From the entries below, output the line with "The height and" and each following line up to and including the line with "Toggle the select-all", exactly as written.

> _PROVIDED DATA_
§ §

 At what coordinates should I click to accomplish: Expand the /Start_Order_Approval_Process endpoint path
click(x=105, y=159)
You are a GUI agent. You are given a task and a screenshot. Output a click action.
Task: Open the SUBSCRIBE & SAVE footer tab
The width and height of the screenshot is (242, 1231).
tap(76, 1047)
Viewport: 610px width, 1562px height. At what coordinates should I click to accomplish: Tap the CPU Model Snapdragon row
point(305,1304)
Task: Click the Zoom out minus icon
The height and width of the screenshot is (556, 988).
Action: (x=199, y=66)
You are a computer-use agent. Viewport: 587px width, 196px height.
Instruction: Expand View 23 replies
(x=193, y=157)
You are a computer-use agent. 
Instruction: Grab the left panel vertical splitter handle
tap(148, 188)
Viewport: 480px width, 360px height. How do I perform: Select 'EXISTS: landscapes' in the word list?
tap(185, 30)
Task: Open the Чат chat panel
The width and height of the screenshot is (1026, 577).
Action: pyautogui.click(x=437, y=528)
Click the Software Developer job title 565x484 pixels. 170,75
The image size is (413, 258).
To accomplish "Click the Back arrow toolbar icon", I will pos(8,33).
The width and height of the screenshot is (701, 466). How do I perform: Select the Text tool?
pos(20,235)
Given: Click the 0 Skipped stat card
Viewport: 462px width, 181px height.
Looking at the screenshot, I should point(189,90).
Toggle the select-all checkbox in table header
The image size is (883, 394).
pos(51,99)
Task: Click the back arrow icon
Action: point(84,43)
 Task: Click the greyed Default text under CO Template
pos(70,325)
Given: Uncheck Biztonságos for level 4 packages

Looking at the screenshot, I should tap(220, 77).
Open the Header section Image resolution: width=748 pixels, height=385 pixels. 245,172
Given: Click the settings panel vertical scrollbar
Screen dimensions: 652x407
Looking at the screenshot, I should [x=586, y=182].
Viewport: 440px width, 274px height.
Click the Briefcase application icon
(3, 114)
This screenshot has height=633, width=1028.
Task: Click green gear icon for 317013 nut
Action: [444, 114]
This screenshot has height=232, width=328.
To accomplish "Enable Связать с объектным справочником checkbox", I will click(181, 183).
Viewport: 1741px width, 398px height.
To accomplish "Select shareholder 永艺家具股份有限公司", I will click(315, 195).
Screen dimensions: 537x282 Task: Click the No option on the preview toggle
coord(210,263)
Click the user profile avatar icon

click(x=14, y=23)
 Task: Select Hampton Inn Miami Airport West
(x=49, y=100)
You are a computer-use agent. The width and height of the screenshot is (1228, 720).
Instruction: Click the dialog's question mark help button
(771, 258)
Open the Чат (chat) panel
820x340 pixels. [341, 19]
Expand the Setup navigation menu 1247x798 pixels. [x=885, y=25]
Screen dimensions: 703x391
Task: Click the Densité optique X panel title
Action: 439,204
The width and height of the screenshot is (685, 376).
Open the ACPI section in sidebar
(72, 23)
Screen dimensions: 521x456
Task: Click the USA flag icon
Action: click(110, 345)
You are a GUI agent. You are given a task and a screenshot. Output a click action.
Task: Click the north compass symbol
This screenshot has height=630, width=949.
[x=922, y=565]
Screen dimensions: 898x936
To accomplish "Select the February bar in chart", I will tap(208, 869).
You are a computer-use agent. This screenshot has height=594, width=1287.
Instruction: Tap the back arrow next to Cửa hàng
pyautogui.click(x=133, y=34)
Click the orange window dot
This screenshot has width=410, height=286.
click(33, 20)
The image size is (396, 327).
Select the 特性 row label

§ §

> _SOLUTION FOR THIS EXERCISE_
The height and width of the screenshot is (556, 988).
Action: (x=199, y=66)
You are a computer-use agent. Viewport: 587px width, 196px height.
Instruction: Expand View 23 replies
(x=193, y=157)
You are a computer-use agent. 
Instruction: Grab the left panel vertical splitter handle
tap(148, 188)
Viewport: 480px width, 360px height. How do I perform: Select 'EXISTS: landscapes' in the word list?
tap(185, 30)
Task: Open the Чат chat panel
The width and height of the screenshot is (1026, 577).
Action: pyautogui.click(x=437, y=528)
Click the Software Developer job title 565x484 pixels. 170,75
The image size is (413, 258).
To accomplish "Click the Back arrow toolbar icon", I will pos(8,33).
The width and height of the screenshot is (701, 466). How do I perform: Select the Text tool?
pos(20,235)
Given: Click the 0 Skipped stat card
Viewport: 462px width, 181px height.
Looking at the screenshot, I should point(189,90).
Toggle the select-all checkbox in table header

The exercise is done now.